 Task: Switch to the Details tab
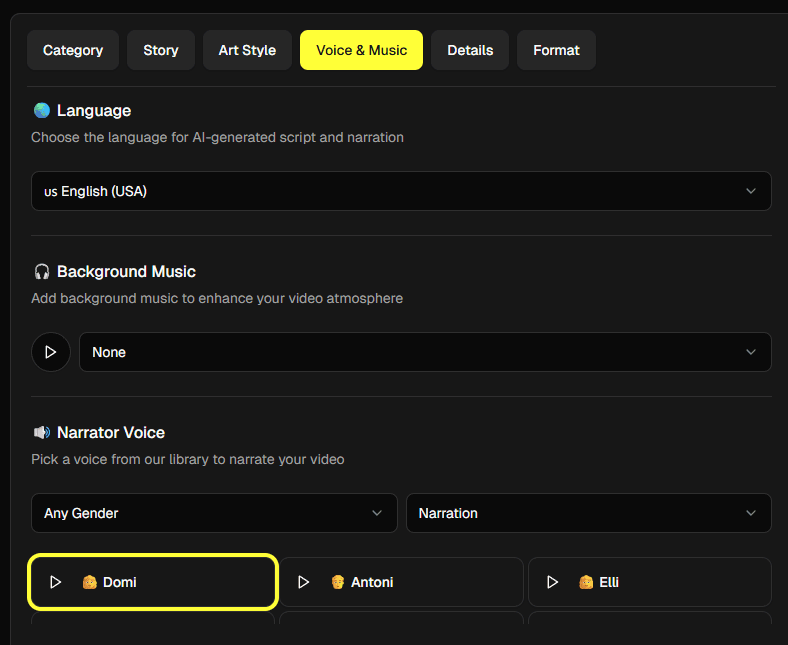click(470, 50)
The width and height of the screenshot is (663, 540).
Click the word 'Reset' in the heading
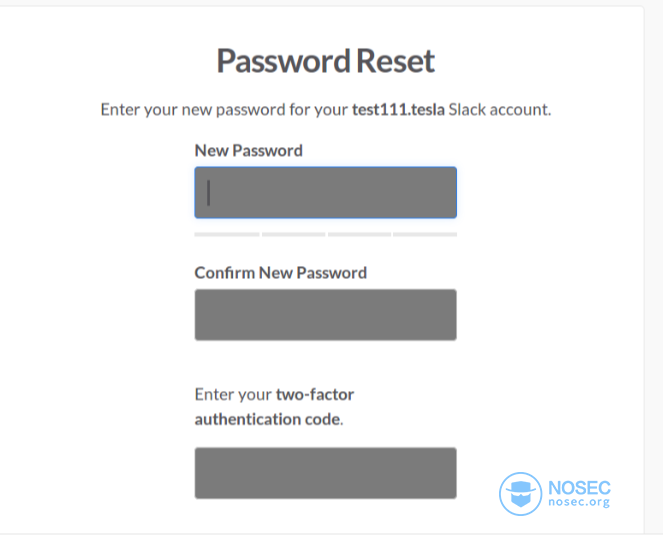pyautogui.click(x=395, y=61)
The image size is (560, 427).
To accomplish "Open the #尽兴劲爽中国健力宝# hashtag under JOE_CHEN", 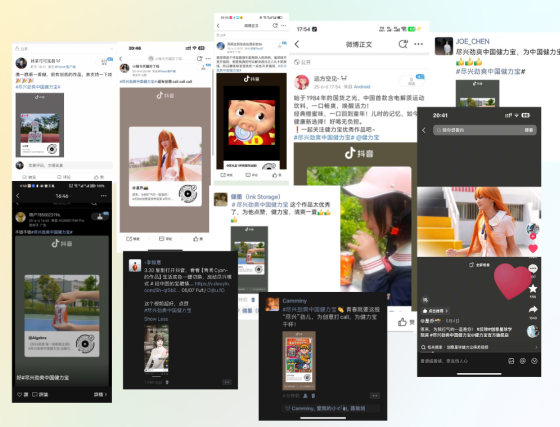I will 490,71.
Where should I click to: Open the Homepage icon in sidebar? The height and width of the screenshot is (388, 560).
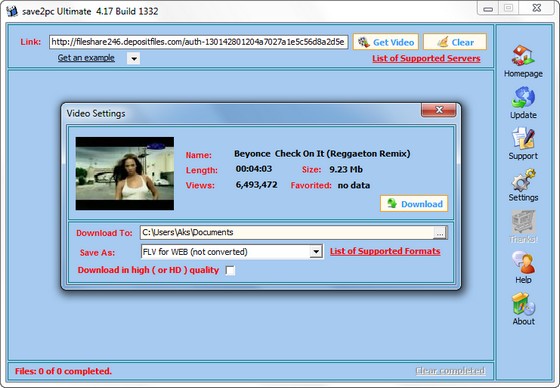tap(523, 56)
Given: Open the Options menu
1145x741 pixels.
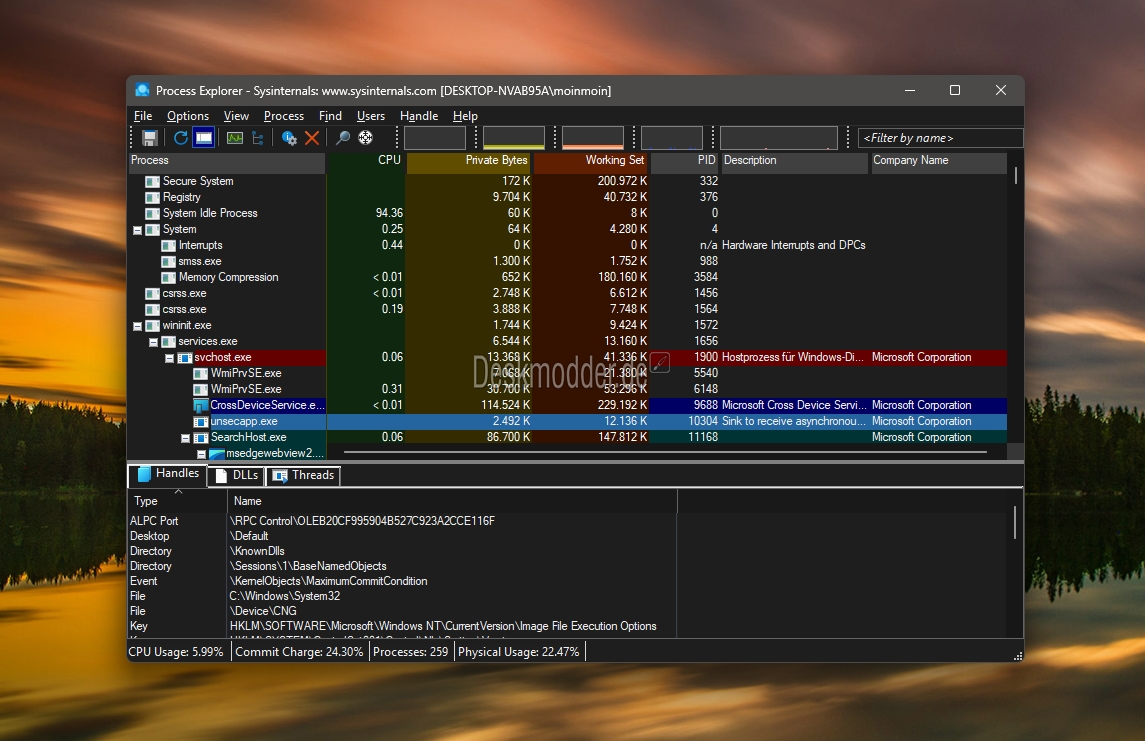Looking at the screenshot, I should coord(187,116).
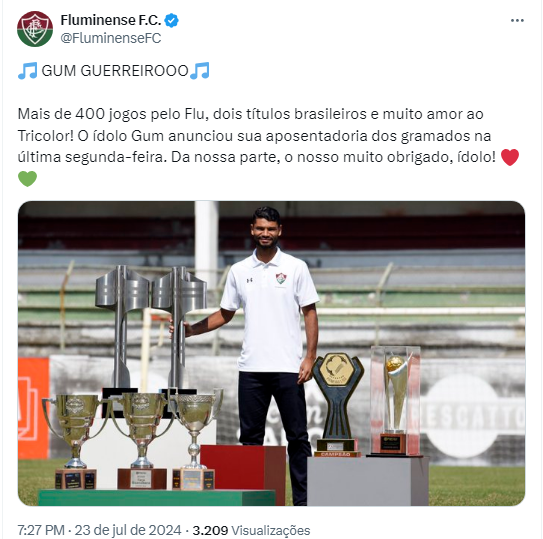This screenshot has width=543, height=539.
Task: Click the Under Armour logo on shirt
Action: pos(249,280)
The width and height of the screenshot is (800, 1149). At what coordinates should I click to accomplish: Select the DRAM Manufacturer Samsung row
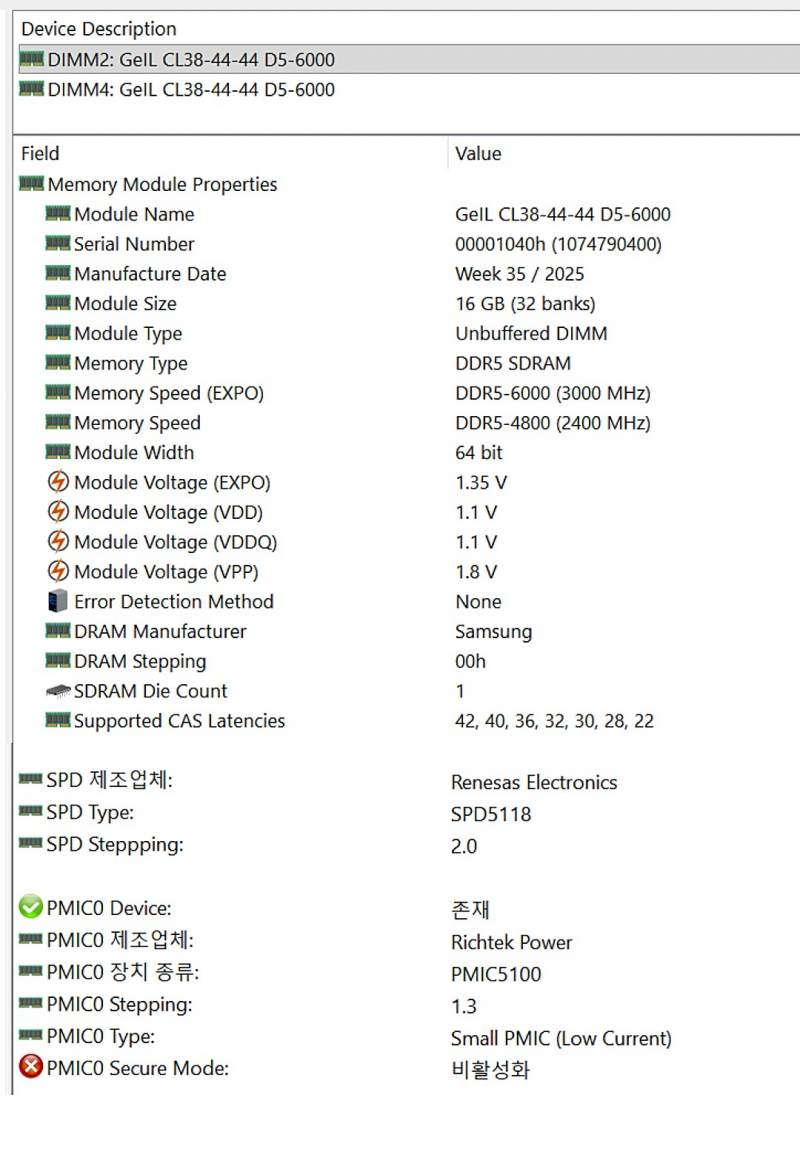pos(160,632)
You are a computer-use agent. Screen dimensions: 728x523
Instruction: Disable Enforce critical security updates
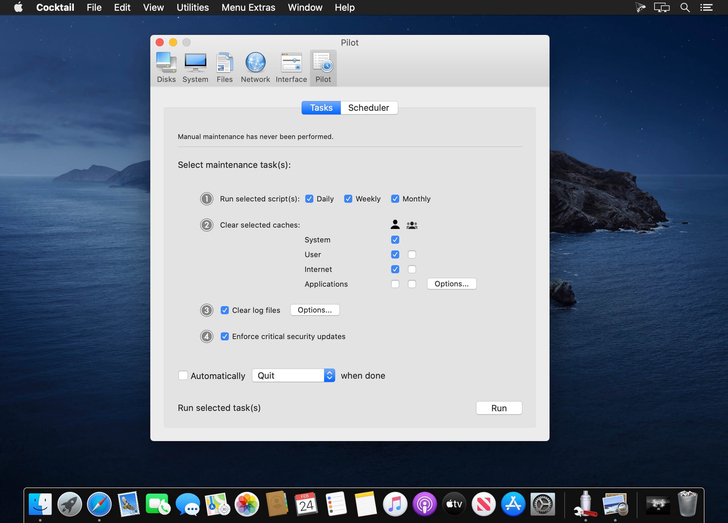coord(225,336)
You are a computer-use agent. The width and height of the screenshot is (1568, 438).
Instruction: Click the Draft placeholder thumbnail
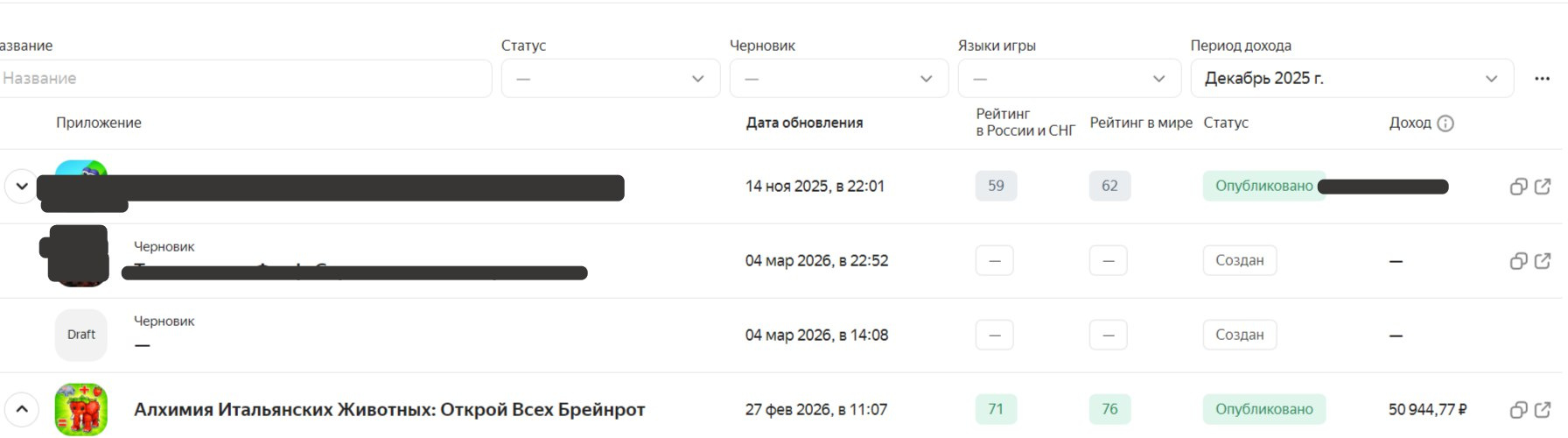[81, 335]
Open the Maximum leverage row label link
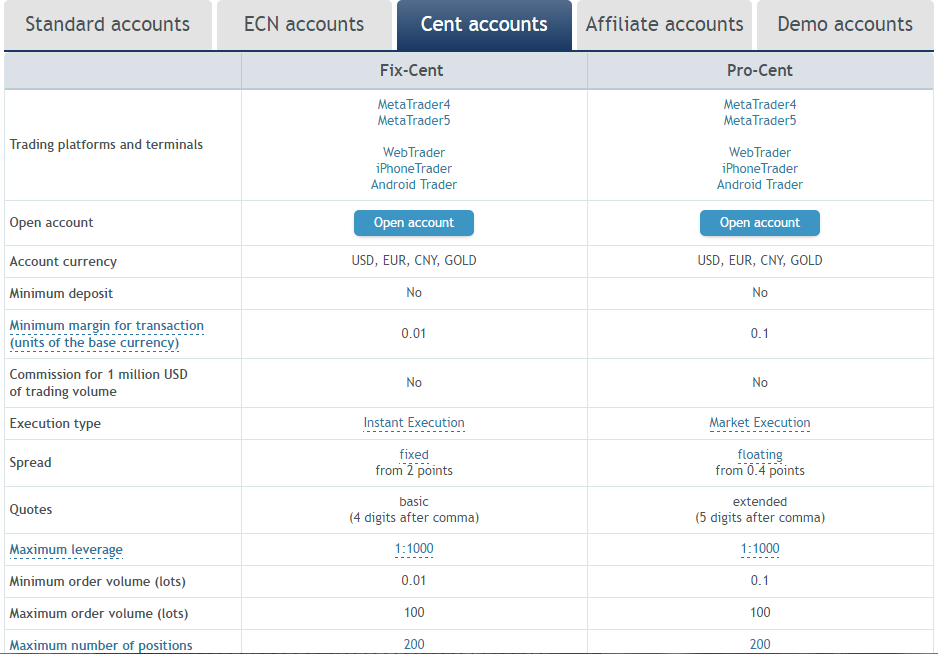938x654 pixels. [x=66, y=550]
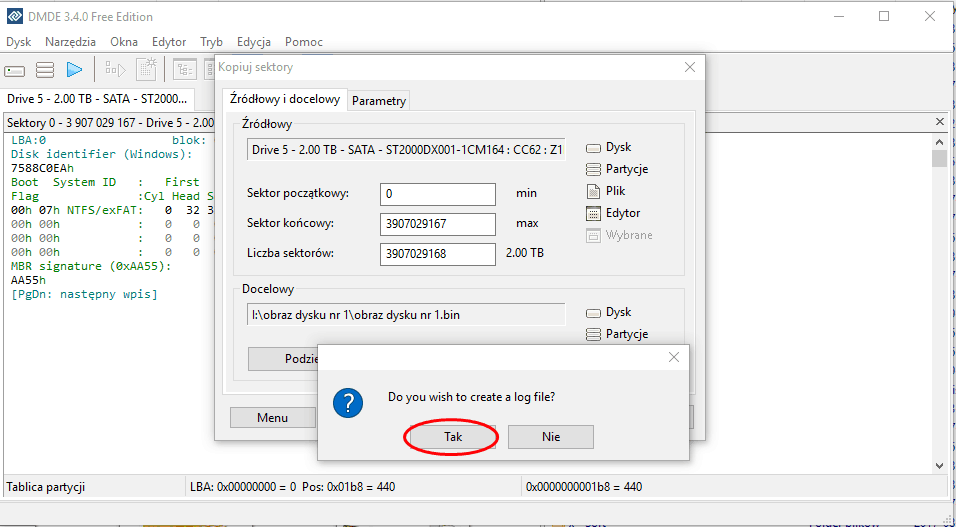Viewport: 956px width, 527px height.
Task: Click the sector view vertical scrollbar
Action: (939, 300)
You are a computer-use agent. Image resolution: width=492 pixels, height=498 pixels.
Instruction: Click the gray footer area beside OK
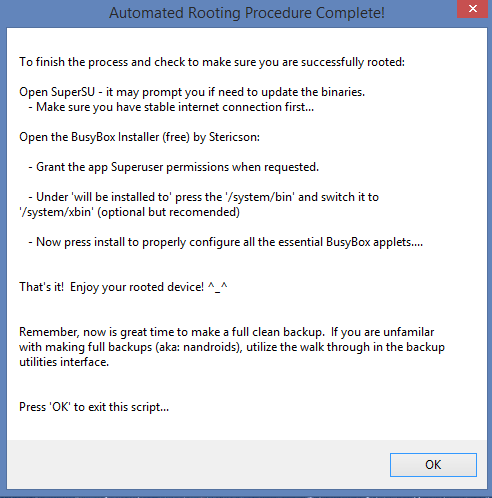(x=197, y=464)
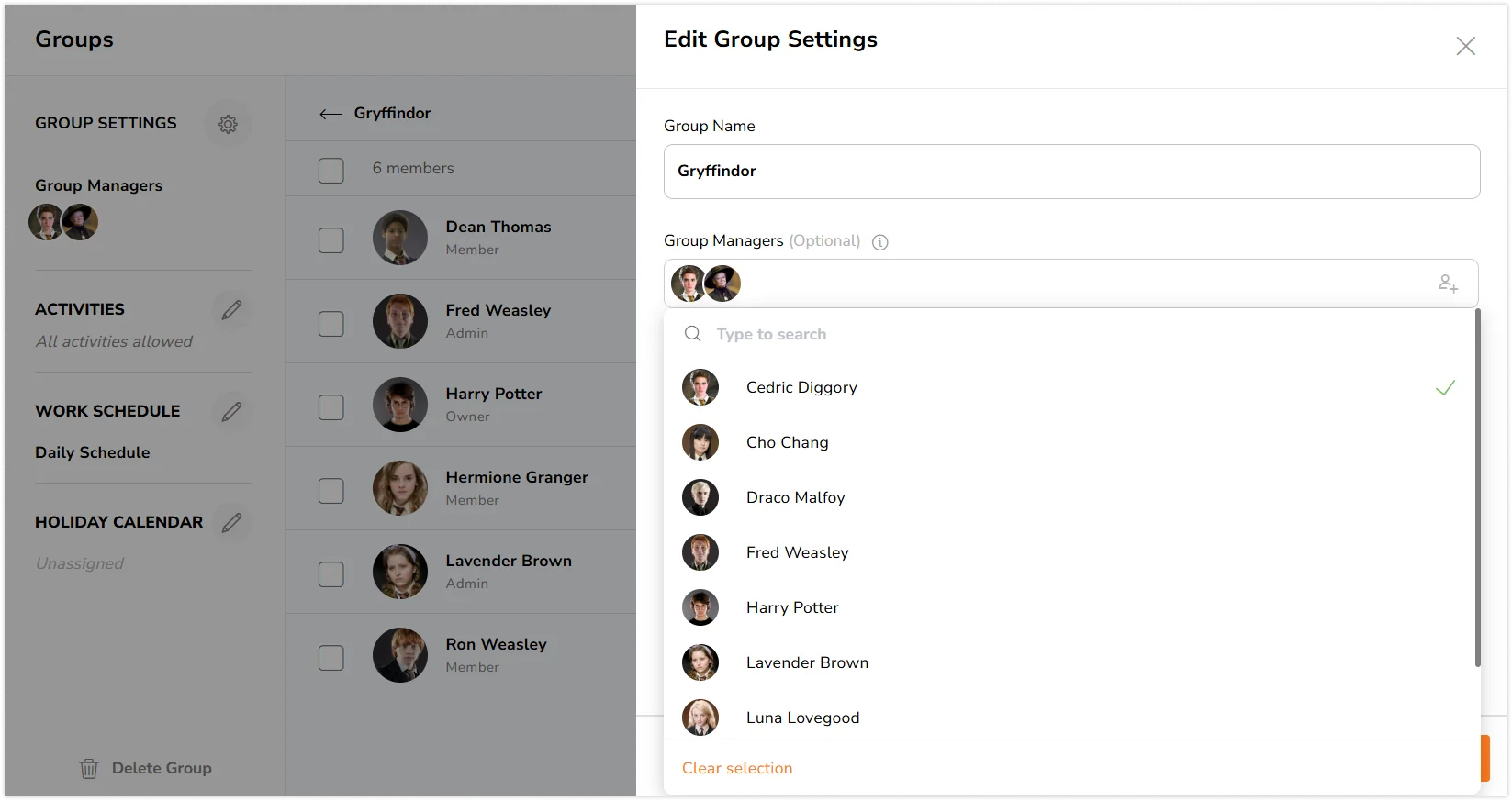Click the trash icon for Delete Group
Screen dimensions: 1512x801
(x=89, y=769)
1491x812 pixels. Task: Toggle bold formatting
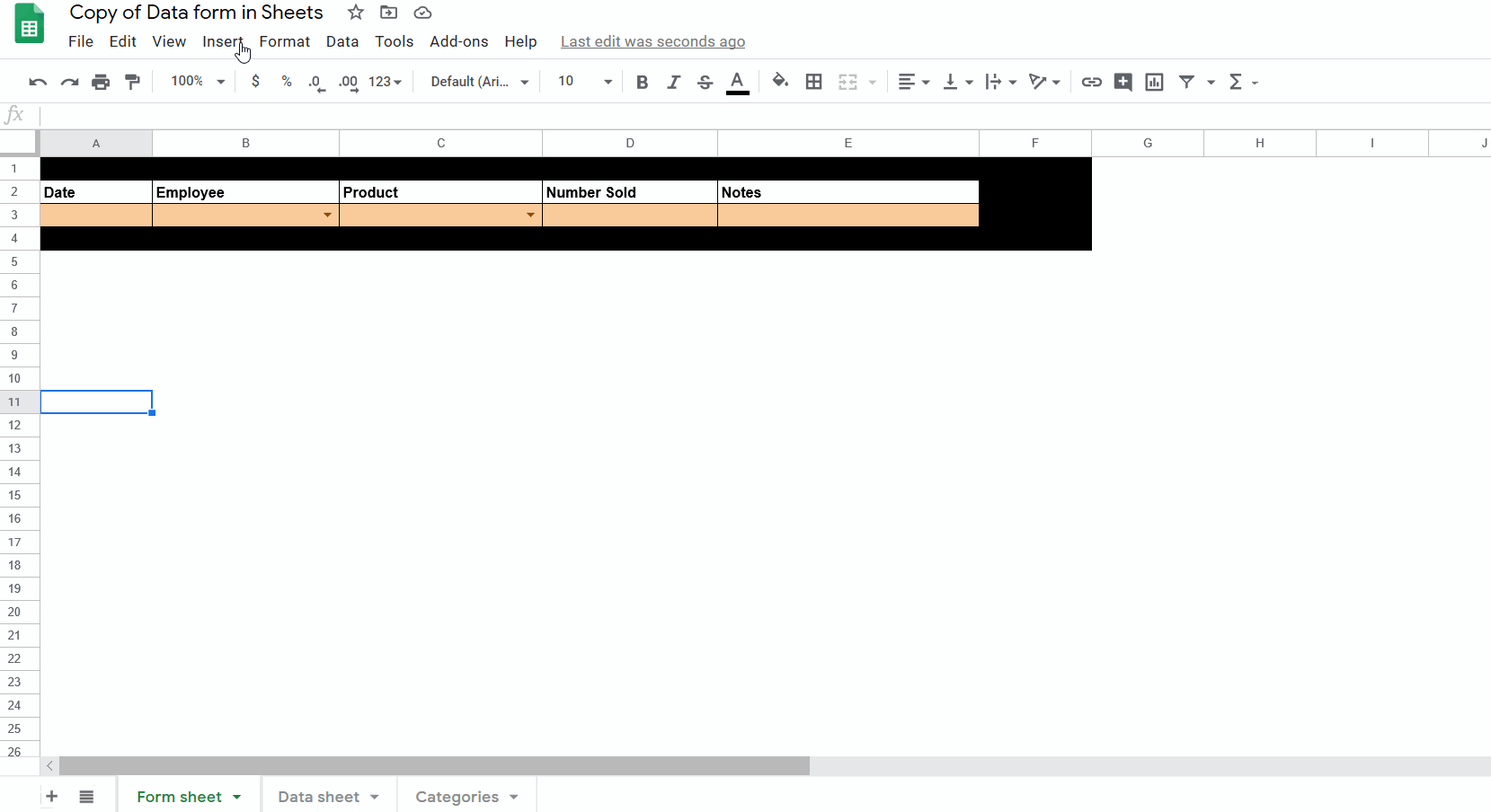642,82
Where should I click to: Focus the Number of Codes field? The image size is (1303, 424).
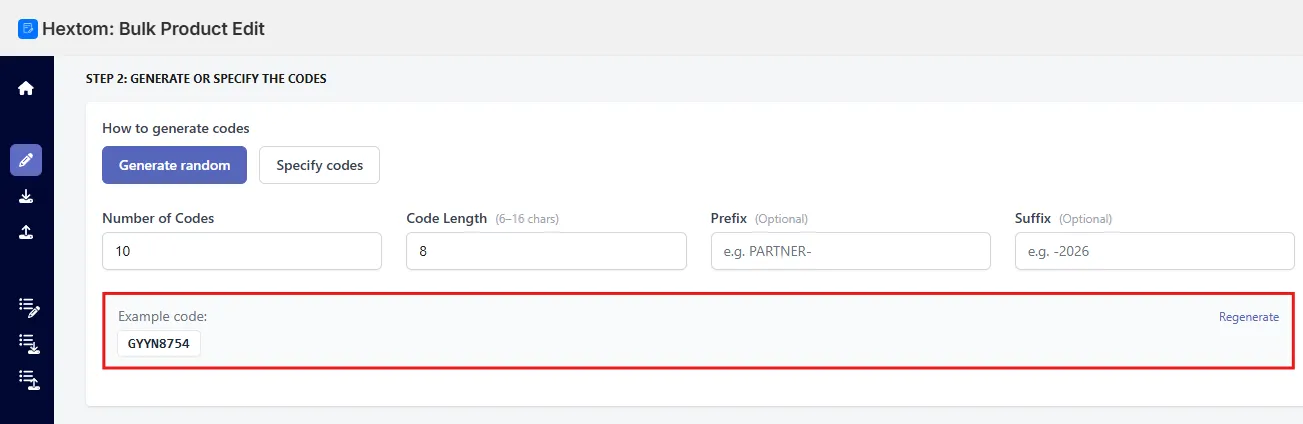[x=242, y=251]
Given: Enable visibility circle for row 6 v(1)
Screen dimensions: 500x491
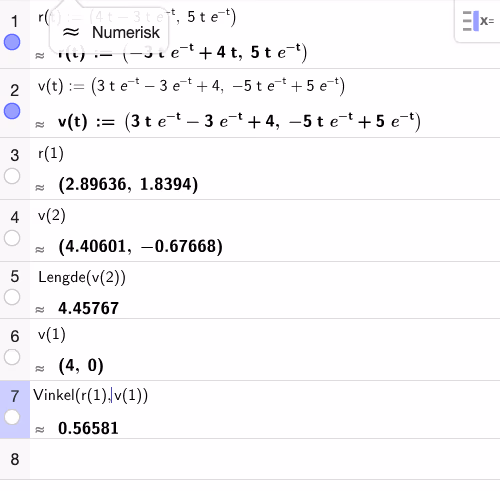Looking at the screenshot, I should 12,357.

TASK DESCRIPTION: If a line of the data above holds the string "agent", count it, then give only the final number.

EXPECTED ANSWER: 3